New energy vehicle companies in other countries have also been affected. On January 19, Vietnamese electric vehicle company VinFast said it would launch promotional activities in the US market to protect the market competitiveness of its models and cope with the impact of Tesla's price cuts.

"As a new entrant to the market, we had to launch promotions when other brands cut prices to ensure VinFast's competitiveness." A VinFast spokesperson said VinFast is considering multiple promotional plans and does not rule out price cuts. VinFast's two models, VF8 and VF9, have been ordered by nearly 65,000 units worldwide and are expected to sell 750,000 electric vehicles annually by 2026.

It is difficult for new forces to participate in the price game

Net profit rate is a comprehensive embodiment of the company's earning ability and management level, and the amount of net interest rate can measure whether the company has a thick profit safety cushion when fighting a price war.
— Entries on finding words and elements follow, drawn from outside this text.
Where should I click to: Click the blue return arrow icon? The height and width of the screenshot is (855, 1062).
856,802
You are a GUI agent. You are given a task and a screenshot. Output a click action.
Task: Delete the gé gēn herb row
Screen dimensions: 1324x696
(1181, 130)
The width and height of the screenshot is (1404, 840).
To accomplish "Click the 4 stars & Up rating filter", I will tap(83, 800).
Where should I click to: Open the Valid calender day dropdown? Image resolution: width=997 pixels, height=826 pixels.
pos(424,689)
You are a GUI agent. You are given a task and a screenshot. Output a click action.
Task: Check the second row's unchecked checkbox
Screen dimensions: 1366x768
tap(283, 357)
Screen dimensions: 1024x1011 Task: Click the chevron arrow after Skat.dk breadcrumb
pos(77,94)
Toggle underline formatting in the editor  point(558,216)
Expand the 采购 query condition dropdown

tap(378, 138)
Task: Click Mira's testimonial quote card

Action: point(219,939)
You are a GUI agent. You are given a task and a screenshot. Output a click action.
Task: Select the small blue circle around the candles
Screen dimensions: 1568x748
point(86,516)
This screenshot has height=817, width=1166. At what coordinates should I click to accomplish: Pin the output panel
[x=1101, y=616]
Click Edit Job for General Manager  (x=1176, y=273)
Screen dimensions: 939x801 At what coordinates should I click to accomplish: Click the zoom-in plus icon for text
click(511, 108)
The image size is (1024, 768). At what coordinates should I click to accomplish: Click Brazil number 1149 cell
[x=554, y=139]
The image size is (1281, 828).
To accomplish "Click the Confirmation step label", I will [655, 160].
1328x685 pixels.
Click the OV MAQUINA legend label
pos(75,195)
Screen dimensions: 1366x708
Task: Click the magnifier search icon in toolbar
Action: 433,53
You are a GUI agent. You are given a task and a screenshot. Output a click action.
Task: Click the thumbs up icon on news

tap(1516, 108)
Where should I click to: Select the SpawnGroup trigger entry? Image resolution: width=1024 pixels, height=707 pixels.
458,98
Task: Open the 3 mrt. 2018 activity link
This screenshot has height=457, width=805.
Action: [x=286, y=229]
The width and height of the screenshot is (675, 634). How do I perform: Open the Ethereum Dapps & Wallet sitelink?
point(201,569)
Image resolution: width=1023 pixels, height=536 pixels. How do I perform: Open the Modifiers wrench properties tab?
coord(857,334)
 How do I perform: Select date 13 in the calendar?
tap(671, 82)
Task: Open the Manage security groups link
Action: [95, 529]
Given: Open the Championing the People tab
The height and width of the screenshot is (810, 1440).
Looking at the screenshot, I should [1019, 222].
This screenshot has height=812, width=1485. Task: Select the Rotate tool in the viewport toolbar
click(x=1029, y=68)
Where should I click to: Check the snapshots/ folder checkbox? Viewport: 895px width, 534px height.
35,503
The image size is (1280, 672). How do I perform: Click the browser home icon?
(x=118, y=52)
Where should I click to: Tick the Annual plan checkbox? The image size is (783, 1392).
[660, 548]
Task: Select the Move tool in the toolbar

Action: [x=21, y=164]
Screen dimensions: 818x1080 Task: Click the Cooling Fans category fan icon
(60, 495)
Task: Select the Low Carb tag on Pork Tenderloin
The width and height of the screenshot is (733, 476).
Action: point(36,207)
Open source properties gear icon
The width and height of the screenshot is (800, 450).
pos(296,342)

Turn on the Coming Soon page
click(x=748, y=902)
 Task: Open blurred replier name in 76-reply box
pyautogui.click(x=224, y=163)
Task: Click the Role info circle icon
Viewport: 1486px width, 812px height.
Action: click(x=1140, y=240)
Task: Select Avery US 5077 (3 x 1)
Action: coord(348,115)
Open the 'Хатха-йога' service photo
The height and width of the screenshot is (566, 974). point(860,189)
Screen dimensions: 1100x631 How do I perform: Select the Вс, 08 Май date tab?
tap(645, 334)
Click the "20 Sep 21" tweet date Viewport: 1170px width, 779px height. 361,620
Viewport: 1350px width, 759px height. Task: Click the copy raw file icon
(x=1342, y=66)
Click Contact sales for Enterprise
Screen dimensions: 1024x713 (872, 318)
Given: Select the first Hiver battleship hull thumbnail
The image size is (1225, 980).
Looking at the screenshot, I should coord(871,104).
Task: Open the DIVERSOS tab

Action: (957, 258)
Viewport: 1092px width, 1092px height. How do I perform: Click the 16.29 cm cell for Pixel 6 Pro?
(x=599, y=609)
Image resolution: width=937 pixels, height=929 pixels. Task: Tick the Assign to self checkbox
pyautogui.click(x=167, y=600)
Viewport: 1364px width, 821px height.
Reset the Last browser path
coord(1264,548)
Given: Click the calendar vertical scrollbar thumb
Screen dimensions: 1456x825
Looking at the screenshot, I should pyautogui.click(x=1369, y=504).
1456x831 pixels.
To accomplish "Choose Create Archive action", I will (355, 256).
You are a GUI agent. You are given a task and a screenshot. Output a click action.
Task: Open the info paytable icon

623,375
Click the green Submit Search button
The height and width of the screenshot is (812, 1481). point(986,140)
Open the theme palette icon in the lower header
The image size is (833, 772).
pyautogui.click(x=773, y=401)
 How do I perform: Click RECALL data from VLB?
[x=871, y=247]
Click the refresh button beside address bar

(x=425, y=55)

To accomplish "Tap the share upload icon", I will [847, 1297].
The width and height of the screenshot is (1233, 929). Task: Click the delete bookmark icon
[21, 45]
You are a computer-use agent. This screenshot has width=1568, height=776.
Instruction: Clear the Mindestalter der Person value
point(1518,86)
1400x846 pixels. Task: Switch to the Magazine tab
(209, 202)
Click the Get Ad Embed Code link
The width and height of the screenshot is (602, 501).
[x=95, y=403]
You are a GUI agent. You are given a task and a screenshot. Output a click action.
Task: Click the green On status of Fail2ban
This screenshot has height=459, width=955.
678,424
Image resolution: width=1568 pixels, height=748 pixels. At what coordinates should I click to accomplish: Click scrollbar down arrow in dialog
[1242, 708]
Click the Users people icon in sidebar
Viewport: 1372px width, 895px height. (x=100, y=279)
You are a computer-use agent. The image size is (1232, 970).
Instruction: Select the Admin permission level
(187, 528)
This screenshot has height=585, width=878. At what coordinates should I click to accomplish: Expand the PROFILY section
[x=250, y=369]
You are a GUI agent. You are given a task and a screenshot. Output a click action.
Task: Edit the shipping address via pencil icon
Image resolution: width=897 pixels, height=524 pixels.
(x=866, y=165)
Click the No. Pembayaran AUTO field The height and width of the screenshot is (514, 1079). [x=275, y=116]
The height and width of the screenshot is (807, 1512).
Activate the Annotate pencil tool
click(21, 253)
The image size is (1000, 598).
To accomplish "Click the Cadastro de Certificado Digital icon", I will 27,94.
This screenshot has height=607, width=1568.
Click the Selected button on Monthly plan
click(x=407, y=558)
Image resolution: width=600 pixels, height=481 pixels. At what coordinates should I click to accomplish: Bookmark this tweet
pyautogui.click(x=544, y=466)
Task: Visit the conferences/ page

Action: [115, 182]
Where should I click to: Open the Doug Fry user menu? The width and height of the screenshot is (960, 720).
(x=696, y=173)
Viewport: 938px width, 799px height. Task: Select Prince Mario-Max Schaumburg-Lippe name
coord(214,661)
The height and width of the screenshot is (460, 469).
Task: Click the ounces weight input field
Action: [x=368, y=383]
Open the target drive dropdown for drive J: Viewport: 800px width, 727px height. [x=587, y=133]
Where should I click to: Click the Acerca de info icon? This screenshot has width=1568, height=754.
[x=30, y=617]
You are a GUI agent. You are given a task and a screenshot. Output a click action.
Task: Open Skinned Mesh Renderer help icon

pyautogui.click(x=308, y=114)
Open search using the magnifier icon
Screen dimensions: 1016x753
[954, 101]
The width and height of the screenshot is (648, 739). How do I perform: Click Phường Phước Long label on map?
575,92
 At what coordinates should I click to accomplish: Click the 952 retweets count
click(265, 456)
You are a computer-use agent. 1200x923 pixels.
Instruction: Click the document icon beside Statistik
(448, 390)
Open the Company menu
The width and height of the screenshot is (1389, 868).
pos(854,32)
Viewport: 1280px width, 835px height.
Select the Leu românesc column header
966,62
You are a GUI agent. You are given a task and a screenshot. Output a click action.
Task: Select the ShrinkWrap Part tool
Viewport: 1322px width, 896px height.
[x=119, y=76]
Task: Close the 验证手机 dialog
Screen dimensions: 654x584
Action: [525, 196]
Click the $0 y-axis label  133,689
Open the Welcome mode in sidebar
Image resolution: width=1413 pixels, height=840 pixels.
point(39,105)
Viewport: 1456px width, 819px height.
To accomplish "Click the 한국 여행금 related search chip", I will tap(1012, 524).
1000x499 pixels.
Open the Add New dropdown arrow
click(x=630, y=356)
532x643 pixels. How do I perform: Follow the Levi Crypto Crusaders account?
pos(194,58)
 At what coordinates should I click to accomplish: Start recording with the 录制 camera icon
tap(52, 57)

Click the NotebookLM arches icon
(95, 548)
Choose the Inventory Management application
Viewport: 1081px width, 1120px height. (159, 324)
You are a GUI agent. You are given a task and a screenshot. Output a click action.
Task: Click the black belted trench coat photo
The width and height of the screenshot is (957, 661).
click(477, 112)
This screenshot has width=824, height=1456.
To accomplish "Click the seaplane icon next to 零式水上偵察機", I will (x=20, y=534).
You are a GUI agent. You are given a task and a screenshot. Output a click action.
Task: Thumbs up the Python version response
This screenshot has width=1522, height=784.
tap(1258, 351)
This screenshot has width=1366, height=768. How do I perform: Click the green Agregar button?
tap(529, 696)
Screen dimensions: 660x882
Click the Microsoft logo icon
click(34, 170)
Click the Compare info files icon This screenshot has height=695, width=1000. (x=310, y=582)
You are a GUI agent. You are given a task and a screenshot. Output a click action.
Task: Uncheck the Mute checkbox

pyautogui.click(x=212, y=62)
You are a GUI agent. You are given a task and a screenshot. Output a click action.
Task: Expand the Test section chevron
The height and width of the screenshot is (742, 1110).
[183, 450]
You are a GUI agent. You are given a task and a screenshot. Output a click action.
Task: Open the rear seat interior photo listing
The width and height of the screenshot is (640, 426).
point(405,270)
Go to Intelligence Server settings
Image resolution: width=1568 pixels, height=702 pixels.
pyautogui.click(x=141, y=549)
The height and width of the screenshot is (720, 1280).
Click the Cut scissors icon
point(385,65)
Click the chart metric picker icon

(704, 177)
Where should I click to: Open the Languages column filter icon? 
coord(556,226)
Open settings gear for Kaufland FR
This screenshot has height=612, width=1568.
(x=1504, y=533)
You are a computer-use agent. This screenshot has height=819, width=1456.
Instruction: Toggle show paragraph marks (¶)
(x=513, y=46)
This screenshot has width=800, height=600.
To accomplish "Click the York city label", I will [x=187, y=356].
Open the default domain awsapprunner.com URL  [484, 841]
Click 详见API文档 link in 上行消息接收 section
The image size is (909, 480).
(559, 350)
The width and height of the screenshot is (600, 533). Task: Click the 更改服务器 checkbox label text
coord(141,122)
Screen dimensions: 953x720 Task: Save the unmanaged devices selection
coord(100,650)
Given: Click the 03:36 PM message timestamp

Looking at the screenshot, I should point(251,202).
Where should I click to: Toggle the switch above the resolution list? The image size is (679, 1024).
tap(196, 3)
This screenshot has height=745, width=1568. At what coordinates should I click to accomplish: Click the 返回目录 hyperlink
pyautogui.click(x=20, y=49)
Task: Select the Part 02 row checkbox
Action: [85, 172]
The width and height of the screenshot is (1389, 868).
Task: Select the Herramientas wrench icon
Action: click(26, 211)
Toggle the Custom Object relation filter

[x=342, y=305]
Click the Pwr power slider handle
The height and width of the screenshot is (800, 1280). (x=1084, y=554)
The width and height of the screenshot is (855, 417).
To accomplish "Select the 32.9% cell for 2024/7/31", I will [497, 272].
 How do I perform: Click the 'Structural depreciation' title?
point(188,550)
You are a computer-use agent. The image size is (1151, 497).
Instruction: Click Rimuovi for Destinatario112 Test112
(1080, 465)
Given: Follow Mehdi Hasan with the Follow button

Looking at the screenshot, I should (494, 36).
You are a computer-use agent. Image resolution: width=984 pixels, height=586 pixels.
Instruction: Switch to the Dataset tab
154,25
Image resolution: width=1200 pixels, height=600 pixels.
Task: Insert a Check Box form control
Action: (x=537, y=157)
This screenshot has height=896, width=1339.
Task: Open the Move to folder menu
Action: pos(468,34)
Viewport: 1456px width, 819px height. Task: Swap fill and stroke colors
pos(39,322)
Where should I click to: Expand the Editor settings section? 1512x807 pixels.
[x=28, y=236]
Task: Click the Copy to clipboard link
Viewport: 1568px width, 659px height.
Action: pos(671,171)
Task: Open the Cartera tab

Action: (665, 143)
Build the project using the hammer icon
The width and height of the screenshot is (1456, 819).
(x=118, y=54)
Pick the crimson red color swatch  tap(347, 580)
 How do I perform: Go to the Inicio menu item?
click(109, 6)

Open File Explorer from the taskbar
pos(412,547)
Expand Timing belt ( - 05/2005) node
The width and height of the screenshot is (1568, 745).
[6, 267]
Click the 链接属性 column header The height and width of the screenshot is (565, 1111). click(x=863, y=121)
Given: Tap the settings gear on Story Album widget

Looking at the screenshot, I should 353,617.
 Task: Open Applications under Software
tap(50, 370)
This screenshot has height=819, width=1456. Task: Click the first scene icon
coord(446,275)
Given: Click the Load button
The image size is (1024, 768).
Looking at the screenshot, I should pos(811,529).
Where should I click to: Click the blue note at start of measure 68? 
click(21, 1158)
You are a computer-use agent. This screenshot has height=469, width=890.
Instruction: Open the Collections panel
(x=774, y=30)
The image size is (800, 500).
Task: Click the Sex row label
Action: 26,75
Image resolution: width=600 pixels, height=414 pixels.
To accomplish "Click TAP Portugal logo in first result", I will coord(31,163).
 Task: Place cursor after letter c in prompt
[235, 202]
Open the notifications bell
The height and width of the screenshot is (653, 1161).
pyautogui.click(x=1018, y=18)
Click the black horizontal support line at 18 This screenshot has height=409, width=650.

By comparing the net profit margins of Tesla, BYD, NIO, Xpeng, and Lili from the first quarter of 2021 to the third quarter of 2022, it can be seen that Wei Xiaoli is basically unable to "fight" with Tesla to the end.

According to Shenwan Hongyuan's calculations, Tesla has a net profit margin of nearly 15%, and this global price reduction is expected to sacrifice 5%-10% of gross profit. Considering the North American subsidy policy, the annual decline in the supply chain, the investment of the Berlin factory, the decline in points revenue and other factors, it is expected that Tesla can still maintain a single-digit net profit margin for further market strategies.

However, looking at Wei Xiaoli, ideally only once the quarterly net profit rate turned positive, and NIO Xiaopeng's long-term net profit margin was negative, and as high as -30%. Even for BYD, the net profit margin did not exceed 5%.

What is more serious is that Tesla has gradually entered the stage of diluting R&D expenditure, while Wei Xiaoli is still in the stage of technology accumulation that loses money by selling cars. NIO plans to invest 3 billion yuan in R&D in a single quarter before breakeven, and ideally expects R&D investment of 10 billion to 12 billion yuan in 2023.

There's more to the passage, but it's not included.